2022-01-23 bsda2: Presenting LST.sh - A Portable Shell Array Library

Unlike the Bourne-Again Shell, the FreeBSD Almquist Shell does not have native array support. So for bsda2 I have largely resolved to storing data in strings, using the Line Feed character as a separator. Over time I have established best practices for working with these strings, which some time last year I decided to put into a small library - LST.sh. And like any small project its exploded in my face …

This article is not an introduction to the library as such (if you are looking for that look at the documentation). It’s more like a description of the journey and an account of the decisions made along the way.

Scope

As of this writing 210 lines of documentation, 642 lines of code and comments and 679 lines of tests do not look like all that much. What really consumed most of my time was redesigning the interface over and over again until I felt like I had struck a good bargain between a concise and clear syntax. At the same time the feature set exploded far past the originally intended functionality.

Evolution of Design

The name LST.sh is a direct result of my original use case not requiring random access. Instead I always saw these strings as lists of data, the main operations I require are:

Push new entries to the back
Iterate through the entire list
Pop something off the front of the list

Once Upon a Time

When I started out doing this a list was a set of newline separated entries:

list=$'item0\nitem1\nitem2'

Create list containing three entries.

Hint

The $'text' syntax interprets C-style character escape sequences such as \n to create a Line Feed character or \r to create the Carriage Return character.

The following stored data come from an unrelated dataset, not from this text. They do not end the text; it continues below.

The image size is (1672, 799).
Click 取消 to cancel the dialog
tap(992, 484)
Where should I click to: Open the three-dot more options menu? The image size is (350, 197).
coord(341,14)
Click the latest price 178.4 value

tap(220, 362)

This is easy to iterate through:

local IFS
IFS=$'\n'
for entry in ${list}; do
	...
done

Iterate through list.

The code for pushing a new value is not as nice:

entry="item3"
list="${list}${list:+${IFS}}${entry}"

Push to the back.

Hint

The expression ${list:+${IFS}} inserts IFS only if list is defined and not empty.

Reading the first value is fine:

front="${list%%${IFS}*}"

Read the first entry.

Hint

The expression ${list%%pattern} provides the value of list without the longest suffix matching the pattern. Equivalently % removes the shortest match and # and ## remove matching prefixes. If the pattern does not match, the whole string is returned.

Variables can be put in double quotes to ensure a literal match, this may be necessary if they contain glob pattern characters such as ?, *, [ or the } character. The behaviour of bash and sh may differ here, so if in doubt add quotes.

Popping it off the front is two operations, because removing the first value has to be separated from removing the separator, courtesy of the last entry not being followed by a separator:

list="${list#"${front}"}"
list="${list#${IFS}}"

Pop the first entry off the list.

The Current Style

This resulted in a simple change of style: every entry is followed by a separator:

list=$'item0\nitem1\nitem2\n'

Create list containing three entries.

This simplifies pushing new entries to the back:

entry="item3"
list="${list}${entry}${IFS}"

Push to the back.

Iterating through the list or reading the first value does not change, but popping a value off the front also got easier this way:

list="${list#*${IFS}}"

Pop the first entry off the list.

This is the model I set out to encode into a library.

Error Handling

One feature that remained the same through all iterations of the code is that there is no input validation. If inputs are invalid the script may terminate or just silently ignore the problem. Input validation is the callers’ problem, minimising overhead is the design goal.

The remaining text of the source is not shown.